Here's how restaurants around the world are responding.
Together but apart: Diners eat lunch at a reopened noodle restaurant in Bangkok, Thailand, separated by a screen.
Eating pods: People trialling ‘quarantine greenhouses’ at a waterside restaurant in Amsterdam, Netherlands.
Coffee culture: A barista in facemask, visor and gloves prepares a cappuccino at a café in Belgrade, Serbia.
Making up for lost time: Customers celebrating the easing of lockdown restrictions at a restaurant in Hanoi, Viet Nam.
Still going: Staff prepare online orders at Ben’s Chili Bowl, Washington DC, US. The restaurant has remained open for 62 years and has served two former Presidents: Barack Obama and George W. Bush.
Pavement protest: Restaurateurs set up a street café outside the presidential office in Kiev, Ukraine, to demand easing of lockdown restrictions for their businesses.

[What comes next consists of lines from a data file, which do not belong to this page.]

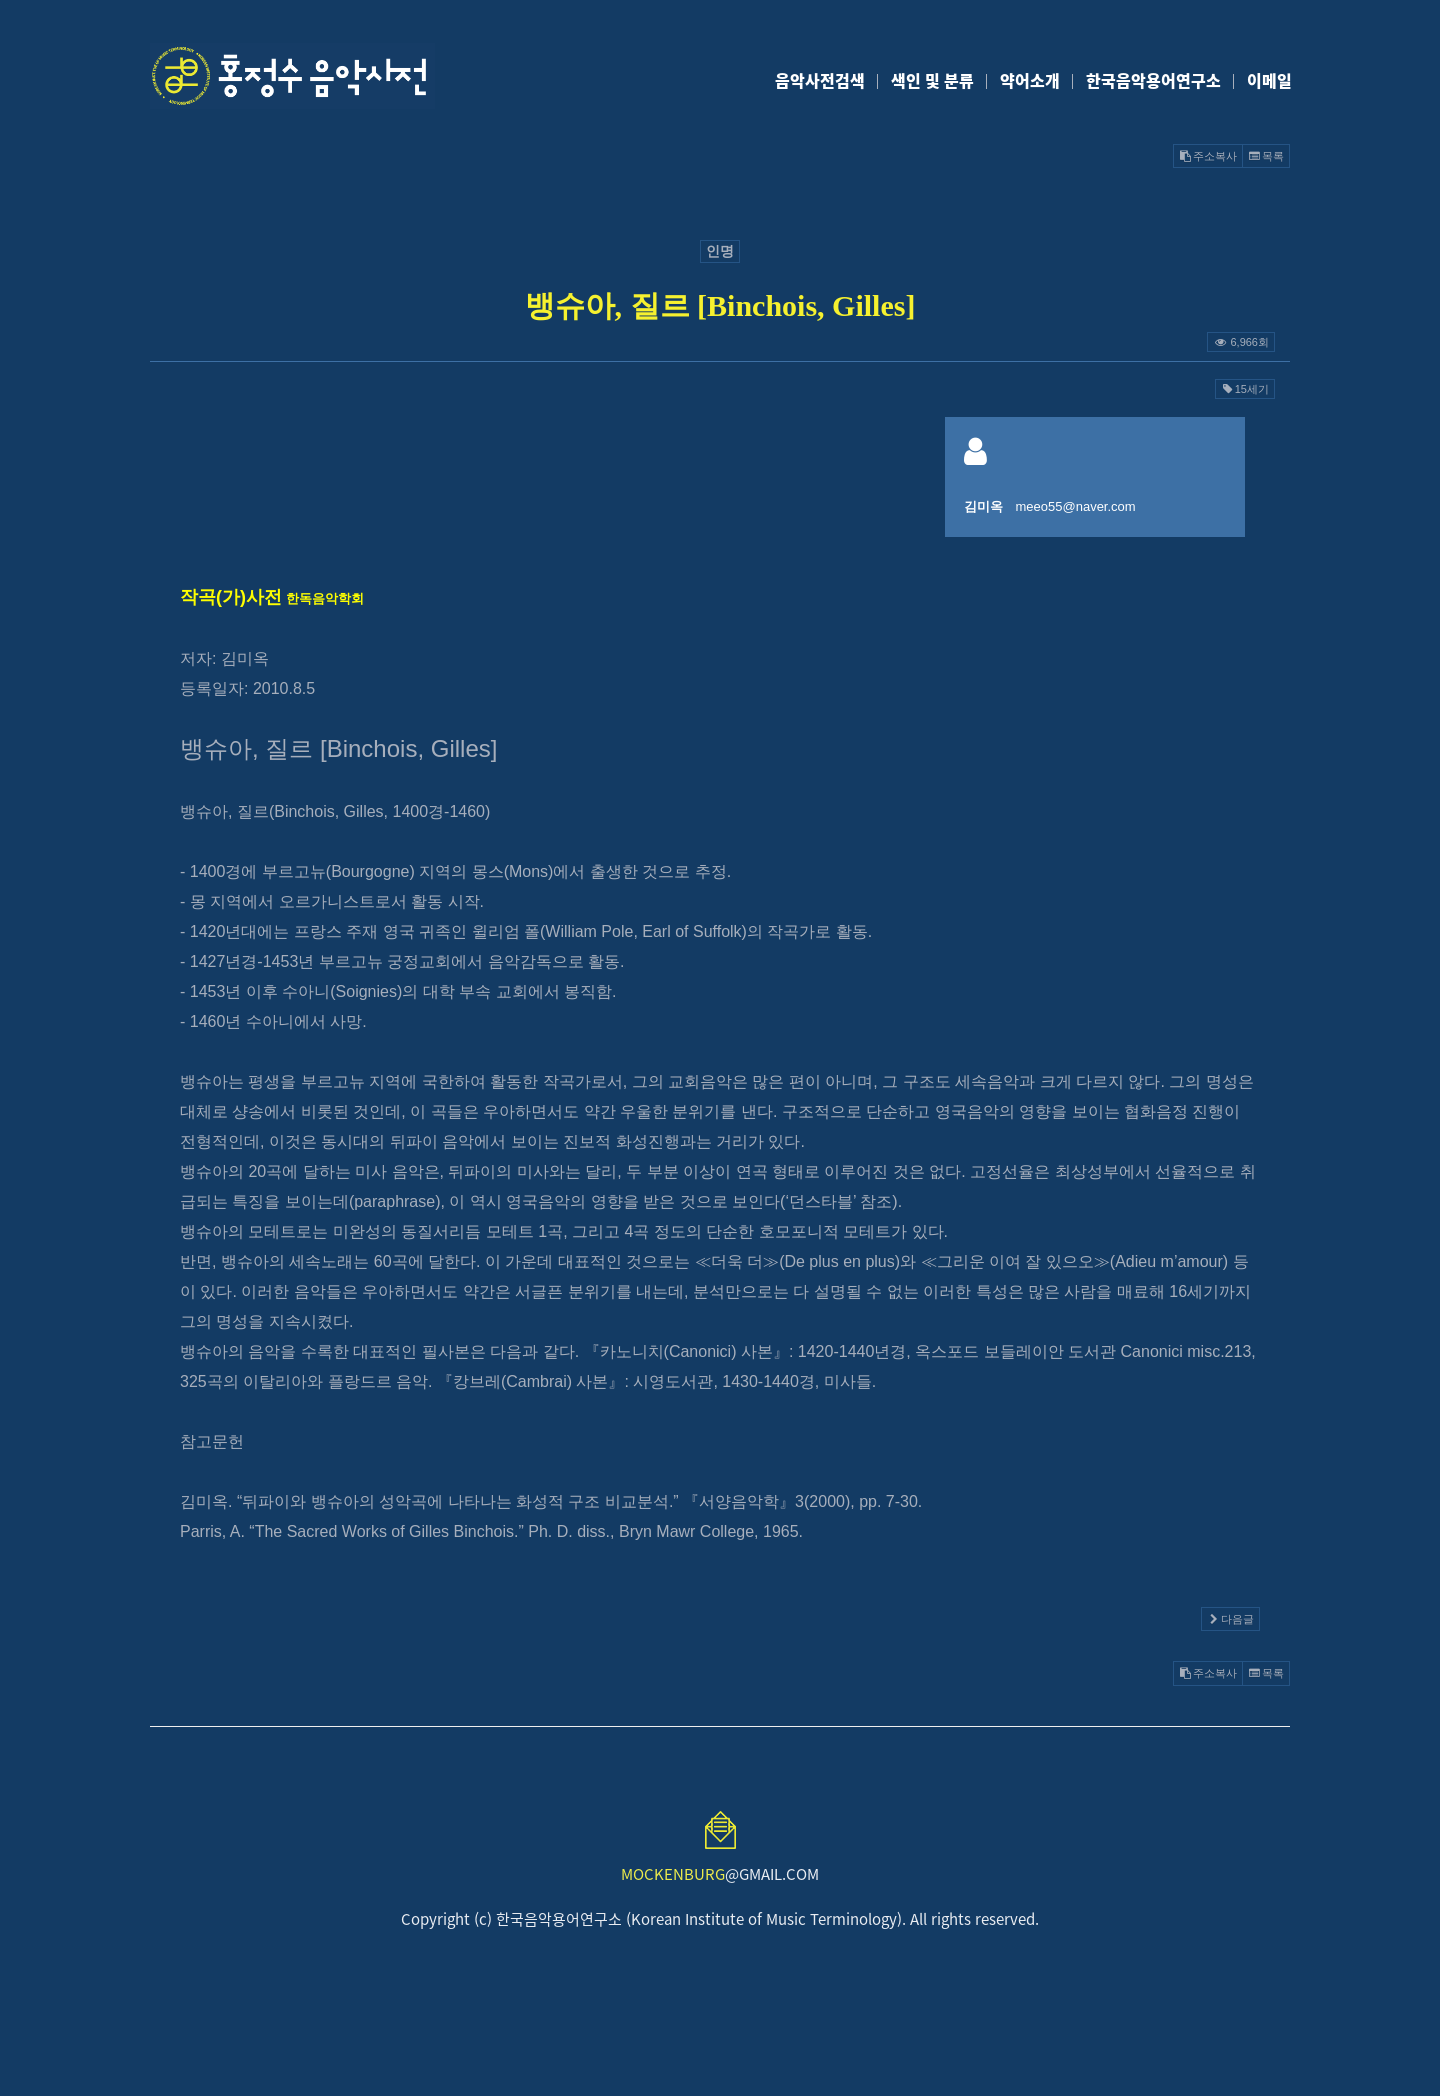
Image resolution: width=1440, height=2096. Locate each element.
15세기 (1245, 389)
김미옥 (983, 506)
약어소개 (1030, 80)
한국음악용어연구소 (1153, 80)
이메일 (1269, 80)
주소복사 (1208, 156)
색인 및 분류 (932, 80)
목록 (1266, 156)
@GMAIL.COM (720, 1874)
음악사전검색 (820, 80)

Divided dinner: Screens and floor markings separate diners at a traditional hotpot restaurant in Bangkok, Thailand.
Keep your distance: A customer follows markers at an experimental ‘virus-proof’ McDonald’s restaurant in Arnhem, Netherlands.
High steaks: Alongside their food, diners at the Brooklyn Chop House in New York City's Financial District will be served temperature checks, table dividers and plates and glasses wrapped in plastic.